**** Data lines ****

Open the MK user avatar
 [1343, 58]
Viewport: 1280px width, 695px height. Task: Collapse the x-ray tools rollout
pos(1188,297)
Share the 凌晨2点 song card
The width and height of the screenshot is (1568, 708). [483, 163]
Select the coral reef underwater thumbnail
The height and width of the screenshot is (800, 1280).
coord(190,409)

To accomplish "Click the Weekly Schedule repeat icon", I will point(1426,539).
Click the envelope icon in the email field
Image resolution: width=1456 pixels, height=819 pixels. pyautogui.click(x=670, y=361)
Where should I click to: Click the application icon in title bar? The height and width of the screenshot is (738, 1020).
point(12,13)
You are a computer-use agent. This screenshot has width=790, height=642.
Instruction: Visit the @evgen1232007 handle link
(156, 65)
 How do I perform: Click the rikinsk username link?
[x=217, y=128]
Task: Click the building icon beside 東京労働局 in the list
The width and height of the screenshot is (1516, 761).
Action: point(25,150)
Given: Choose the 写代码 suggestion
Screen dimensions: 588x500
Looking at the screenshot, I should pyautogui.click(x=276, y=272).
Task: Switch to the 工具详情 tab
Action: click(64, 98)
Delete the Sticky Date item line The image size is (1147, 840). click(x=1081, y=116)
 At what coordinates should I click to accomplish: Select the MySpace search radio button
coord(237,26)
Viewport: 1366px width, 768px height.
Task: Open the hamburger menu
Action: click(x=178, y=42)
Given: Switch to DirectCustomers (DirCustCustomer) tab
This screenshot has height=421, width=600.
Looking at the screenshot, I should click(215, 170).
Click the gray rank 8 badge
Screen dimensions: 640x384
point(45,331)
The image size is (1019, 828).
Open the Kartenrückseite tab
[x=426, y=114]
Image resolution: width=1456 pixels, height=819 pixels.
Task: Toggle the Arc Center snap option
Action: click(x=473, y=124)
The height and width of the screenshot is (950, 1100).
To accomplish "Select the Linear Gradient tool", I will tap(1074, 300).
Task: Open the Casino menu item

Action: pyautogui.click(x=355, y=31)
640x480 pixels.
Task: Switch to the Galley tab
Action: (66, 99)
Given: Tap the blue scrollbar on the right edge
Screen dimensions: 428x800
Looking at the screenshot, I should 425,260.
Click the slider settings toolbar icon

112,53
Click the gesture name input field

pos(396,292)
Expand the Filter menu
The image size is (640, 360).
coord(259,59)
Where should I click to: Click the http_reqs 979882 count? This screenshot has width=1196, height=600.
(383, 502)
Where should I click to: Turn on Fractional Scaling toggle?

****

Please rename "Select" to "Pick" throughout the records above and write them out again, leaving everything else unchanged.

Open the MK user avatar
 [1343, 58]
Viewport: 1280px width, 695px height. Task: Collapse the x-ray tools rollout
pos(1188,297)
Share the 凌晨2点 song card
The width and height of the screenshot is (1568, 708). [483, 163]
Pick the coral reef underwater thumbnail
The height and width of the screenshot is (800, 1280).
coord(190,409)

To accomplish "Click the Weekly Schedule repeat icon", I will point(1426,539).
Click the envelope icon in the email field
Image resolution: width=1456 pixels, height=819 pixels. pyautogui.click(x=670, y=361)
Where should I click to: Click the application icon in title bar? The height and width of the screenshot is (738, 1020).
point(12,13)
You are a computer-use agent. This screenshot has width=790, height=642.
Instruction: Visit the @evgen1232007 handle link
(156, 65)
 How do I perform: Click the rikinsk username link?
[x=217, y=128]
Task: Click the building icon beside 東京労働局 in the list
The width and height of the screenshot is (1516, 761).
Action: point(25,150)
Given: Choose the 写代码 suggestion
Screen dimensions: 588x500
Looking at the screenshot, I should pyautogui.click(x=276, y=272).
Task: Switch to the 工具详情 tab
Action: click(64, 98)
Delete the Sticky Date item line The image size is (1147, 840). click(x=1081, y=116)
 At what coordinates should I click to accomplish: Pick the MySpace search radio button
coord(237,26)
Viewport: 1366px width, 768px height.
Task: Open the hamburger menu
Action: click(x=178, y=42)
Given: Switch to DirectCustomers (DirCustCustomer) tab
This screenshot has height=421, width=600.
Looking at the screenshot, I should click(215, 170).
Click the gray rank 8 badge
Screen dimensions: 640x384
point(45,331)
The image size is (1019, 828).
Open the Kartenrückseite tab
[x=426, y=114]
Image resolution: width=1456 pixels, height=819 pixels.
Task: Toggle the Arc Center snap option
Action: click(x=473, y=124)
The height and width of the screenshot is (950, 1100).
To accomplish "Pick the Linear Gradient tool", I will tap(1074, 300).
Task: Open the Casino menu item

Action: pyautogui.click(x=355, y=31)
640x480 pixels.
Task: Switch to the Galley tab
Action: (66, 99)
Given: Tap the blue scrollbar on the right edge
Screen dimensions: 428x800
Looking at the screenshot, I should 425,260.
Click the slider settings toolbar icon

112,53
Click the gesture name input field

pos(396,292)
Expand the Filter menu
The image size is (640, 360).
coord(259,59)
Where should I click to: Click the http_reqs 979882 count? This screenshot has width=1196, height=600.
(383, 502)
Where should I click to: Turn on Fractional Scaling toggle?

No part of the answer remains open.